+++ EXERCISE MATERIALS

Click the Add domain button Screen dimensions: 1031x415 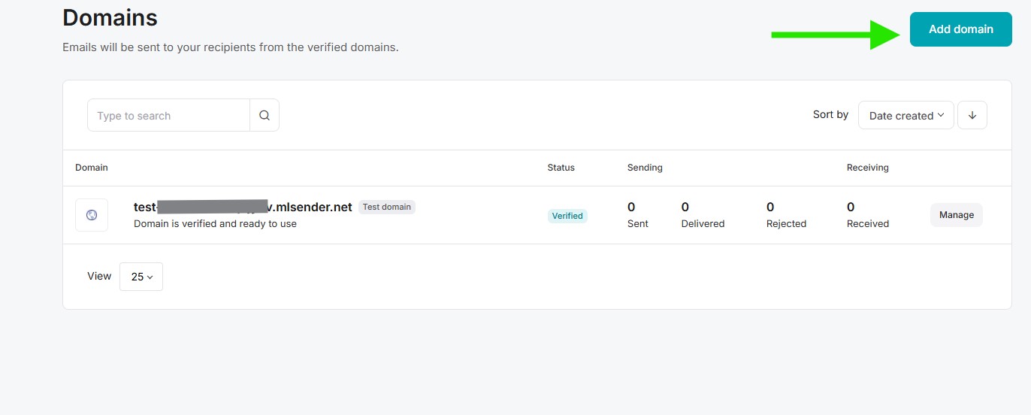coord(960,29)
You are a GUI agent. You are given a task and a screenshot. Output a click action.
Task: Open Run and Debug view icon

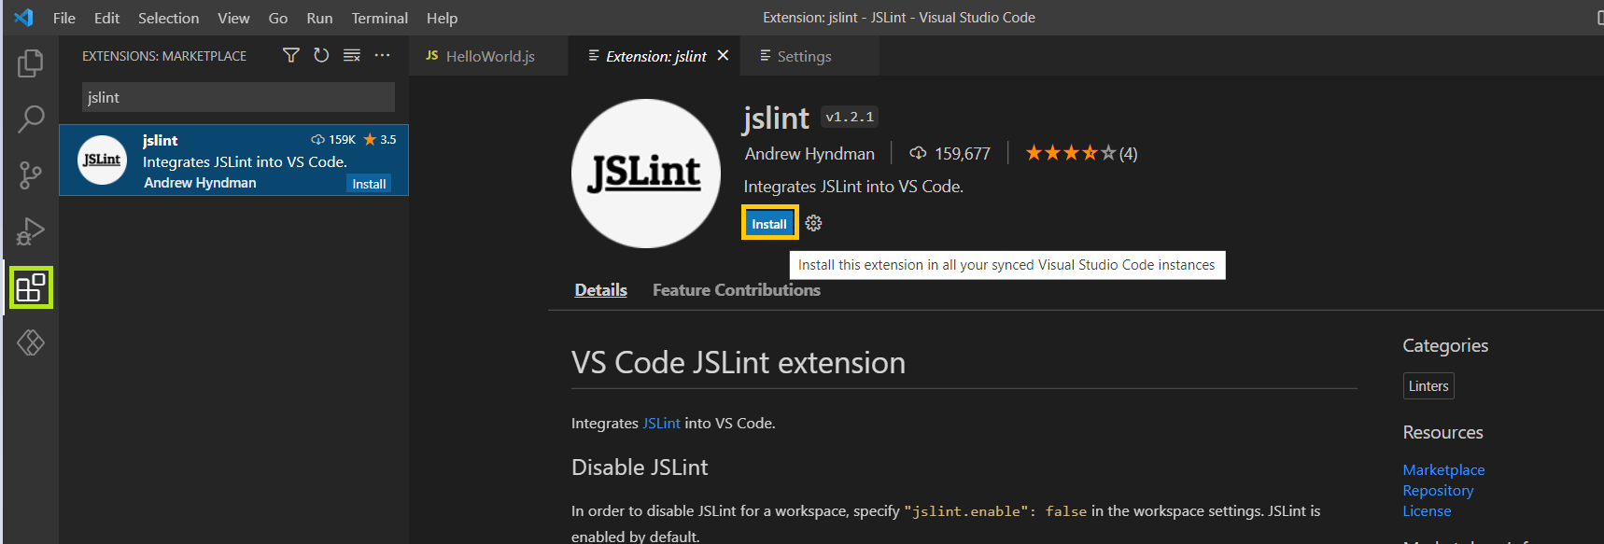click(x=31, y=231)
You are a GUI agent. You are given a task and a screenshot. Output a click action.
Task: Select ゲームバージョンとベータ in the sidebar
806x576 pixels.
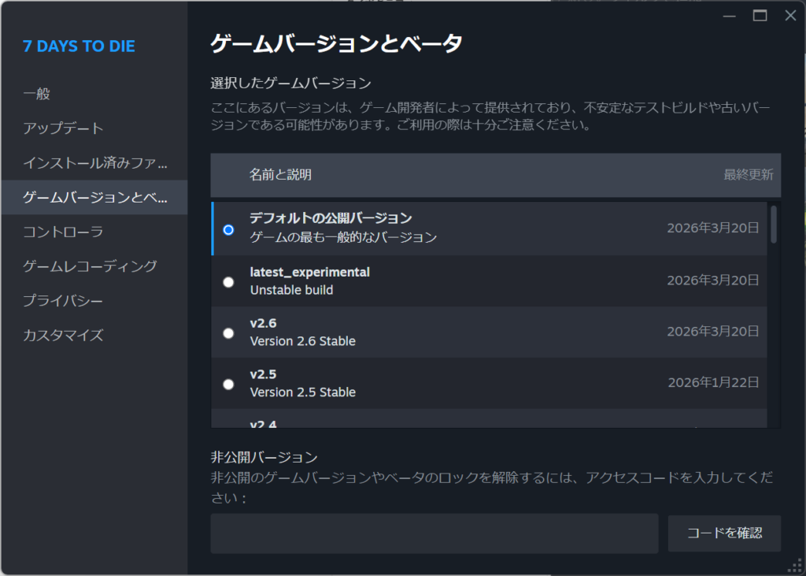95,198
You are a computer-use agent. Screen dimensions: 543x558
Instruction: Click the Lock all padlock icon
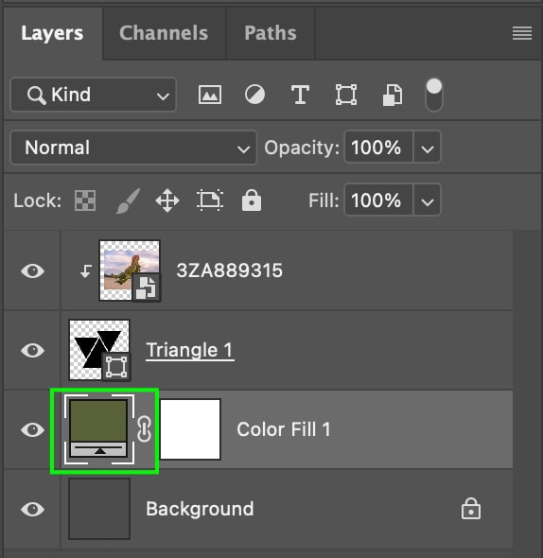(x=252, y=201)
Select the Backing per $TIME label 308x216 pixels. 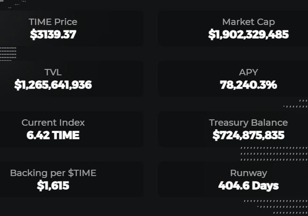53,173
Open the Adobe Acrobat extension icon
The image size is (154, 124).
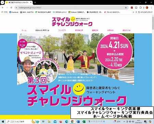132,8
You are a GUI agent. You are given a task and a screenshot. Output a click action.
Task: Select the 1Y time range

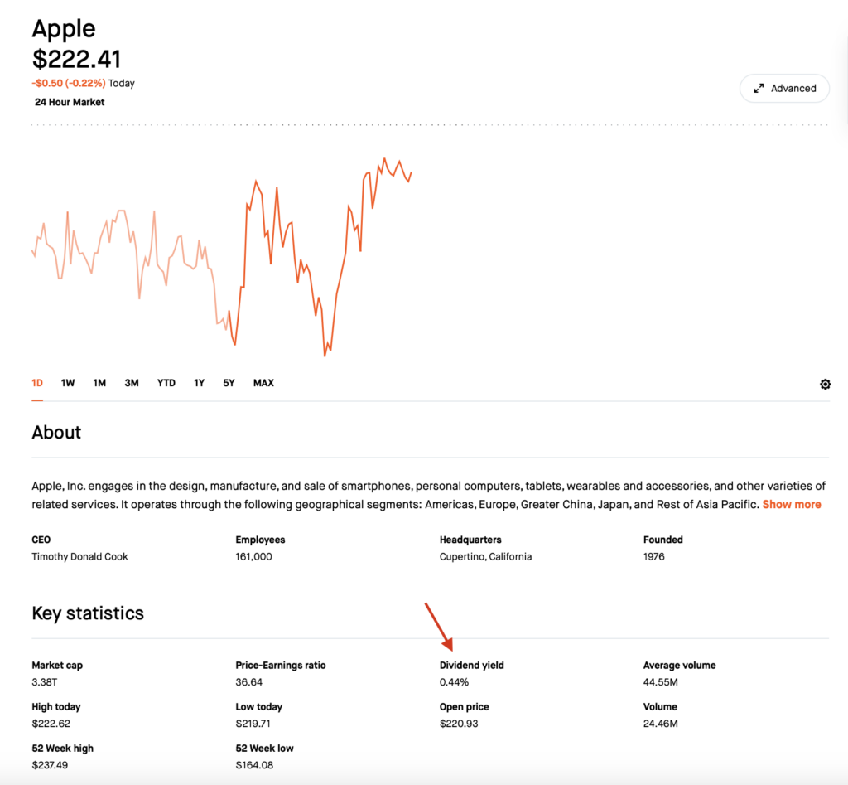(200, 383)
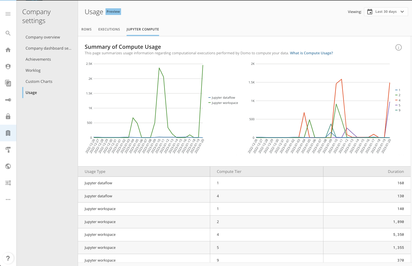The width and height of the screenshot is (412, 266).
Task: Select the ROWS tab
Action: point(86,29)
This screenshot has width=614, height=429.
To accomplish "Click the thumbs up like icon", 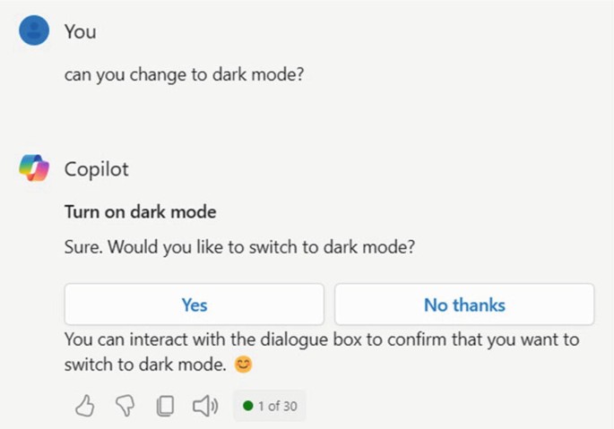I will pyautogui.click(x=84, y=407).
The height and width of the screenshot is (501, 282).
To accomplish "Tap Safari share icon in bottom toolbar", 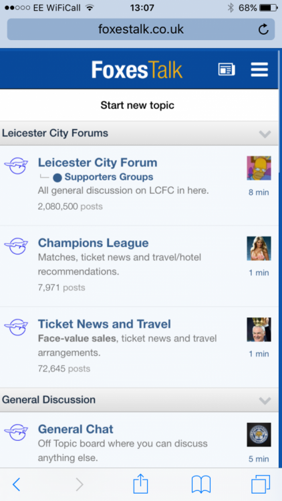I will [x=141, y=484].
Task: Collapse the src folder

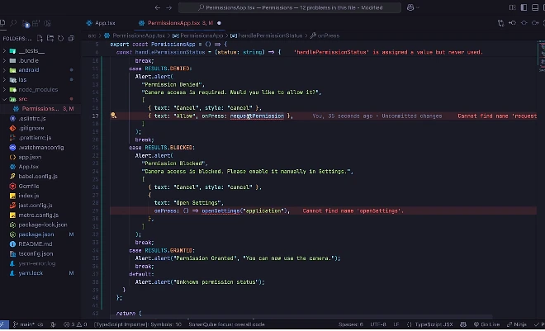Action: 23,99
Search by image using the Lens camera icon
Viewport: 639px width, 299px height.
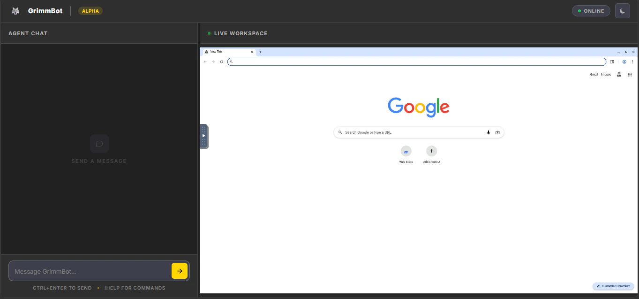click(x=497, y=132)
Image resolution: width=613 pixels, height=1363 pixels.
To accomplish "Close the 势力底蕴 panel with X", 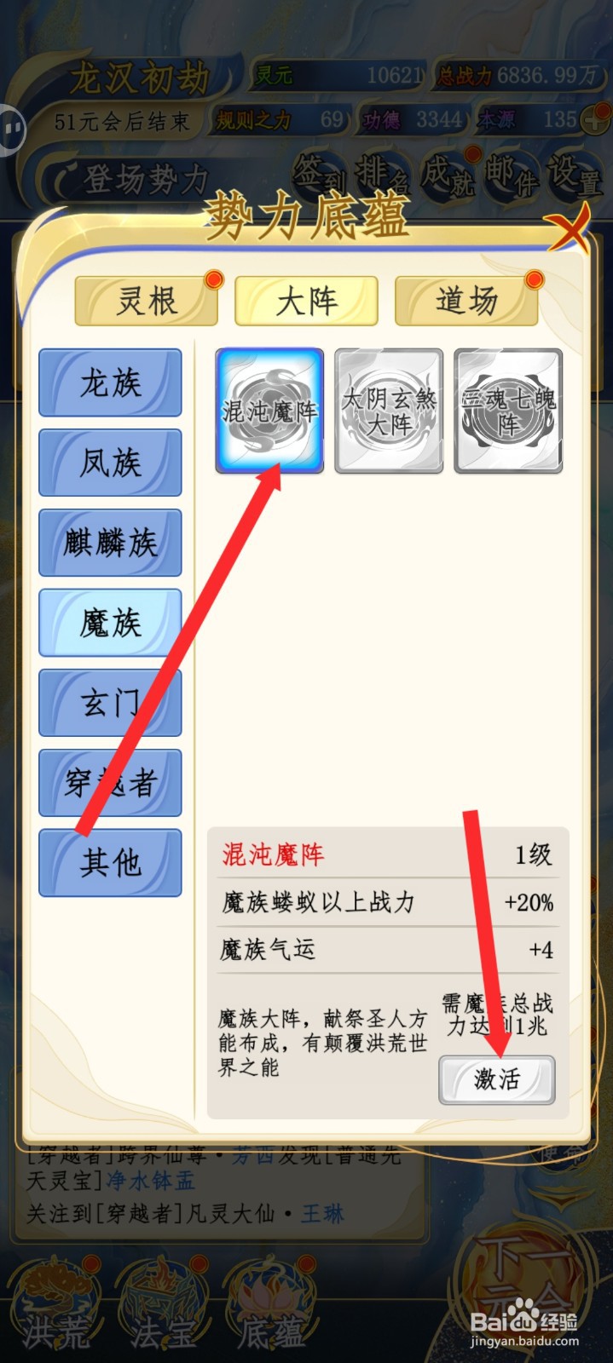I will (567, 227).
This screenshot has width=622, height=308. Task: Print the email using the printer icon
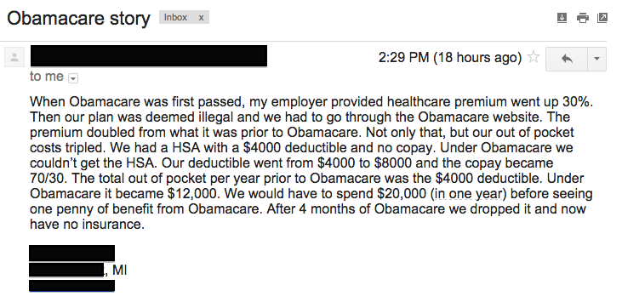(582, 18)

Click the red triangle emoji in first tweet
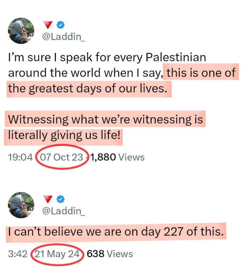[x=48, y=25]
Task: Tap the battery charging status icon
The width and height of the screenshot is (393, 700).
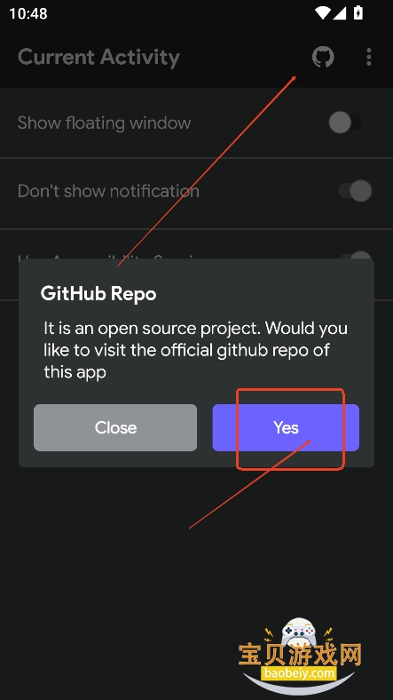Action: [x=358, y=13]
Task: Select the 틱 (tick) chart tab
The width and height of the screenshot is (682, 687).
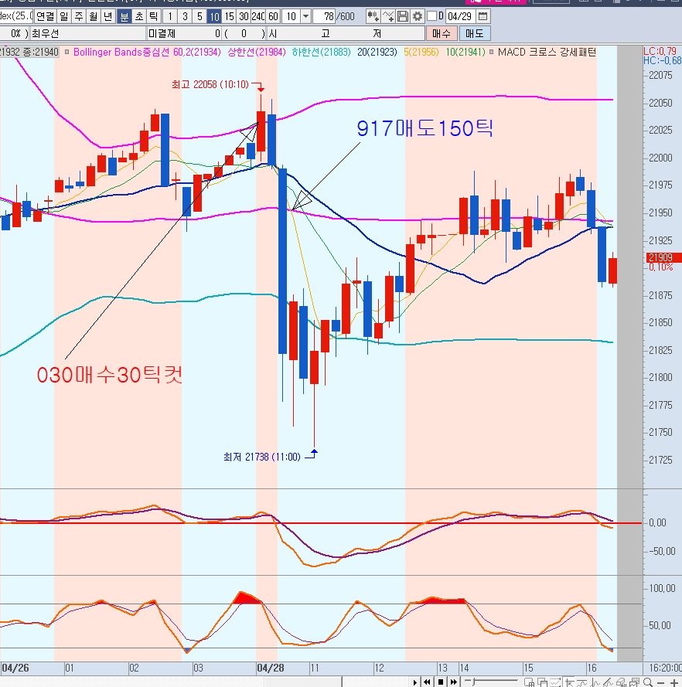Action: point(153,16)
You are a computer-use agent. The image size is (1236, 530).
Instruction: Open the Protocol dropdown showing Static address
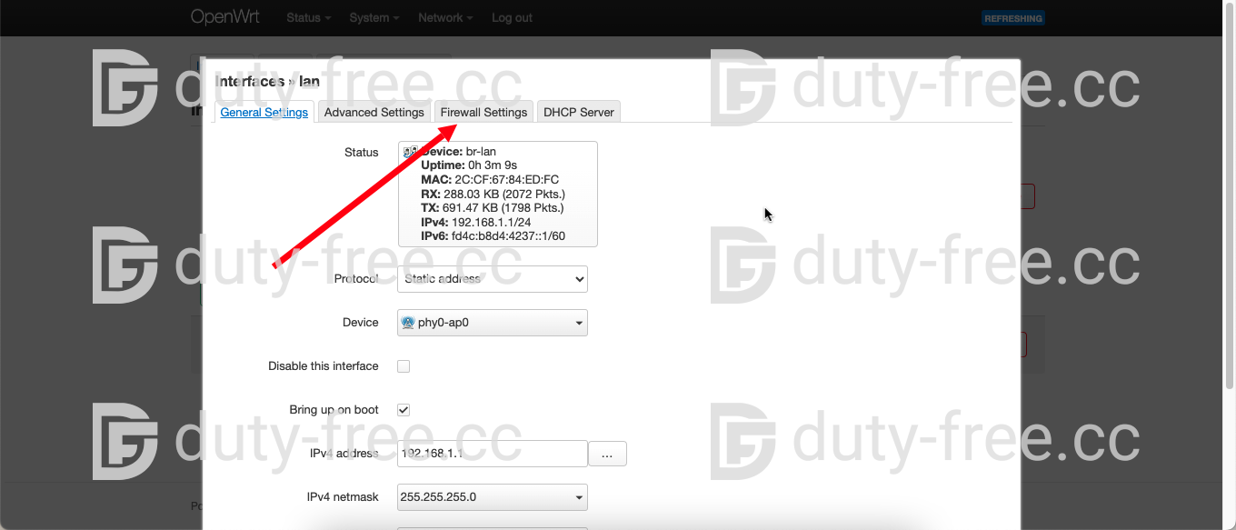492,279
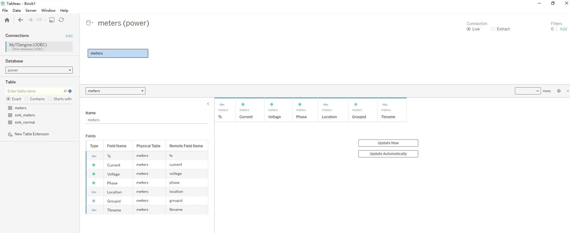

++++++

- TO DO -
The answer must be every line of the records that holds the string "computer".

- ANSWER BOX -
You are a computer-use agent. Screen dimensions: 543x558
You are a computer-use agent. The image size is (1236, 530).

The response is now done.